One option is going beyond a usb dead drop, but has access to local open networks, so obviously not just a mortared in usb stick.

Something you can ssh into and observe and use a redirect you can open for free using vpn for starters, this goes more into doing real life shit which i was used to back in phreaking days where'd I'd mod a cheap cordless setup and connect it to a j box that could with some climbing be inserted into a telecom pole box and powered off line while charging handsets at home.

then again we don't use dial up anymore,

[vailixi]

Make sure there is considerable time, like a month or so, between purchasing the card and you using it. Any CCTV records kept by the shop should've been overwritten by then. Most only keep theirs for a week, if that. And if you need another card to purchase the device you'll be using to access the VPN, make sure you buy this other card at a different location than the first card. The further away, the better.

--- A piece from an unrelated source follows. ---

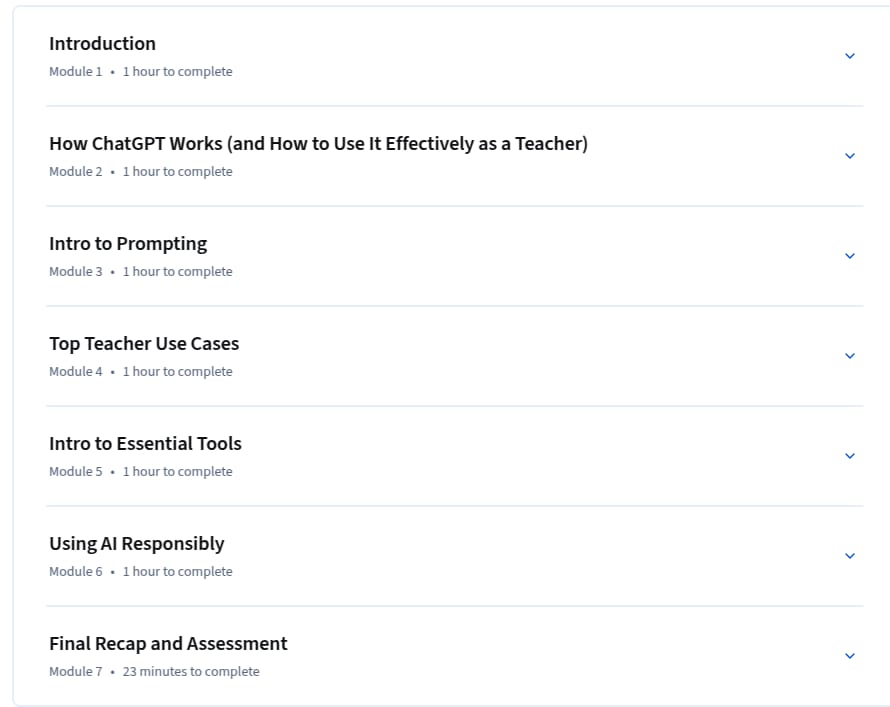Expand the Introduction module chevron
890x707 pixels.
point(850,56)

You can even buy a pre-paid credit card with a credit card which, potentially, is itself a pre-paid credit card. But you'd probably be raising quite a few eyebrows when you do that and it adds nothing over just walking in with a wad of cash, so just get one using cash.

Are there prepaid credit cards you can just buy with cash and not have to give out personal details to activate? I want a few. Where can I get them?

[White Light]

Many stores sell them where I live, especially those meant to be for birthdays or special occasions. Often they have a gift box logo on them so they appear even more like a present you'd give to a kid making their first online purchases.

[cooper]

If the guy behind the counter raises his eyebrows over the fact you want a prepaid credit card with $500 on it, be honest and say it's so that the recipient of the card can buy a laptop. When you have your answer ready and throw it out naturally, people forget about you quicker. Going "NONE of your DAMNED BUSINESS!" tends to be something that lingers in a store clerk's mind.

[Guest Josef K]

Are there prepaid credit cards you can just buy with cash and not have to give out personal details to activate? I want a few. Where can I get them?

https://snarfed.org/privacy_through_prepaid_credit_cards

[0phoi5]

These things, like porn, are all about making it hard.

Some sound advice, and that joke made my day. I'll remember that one.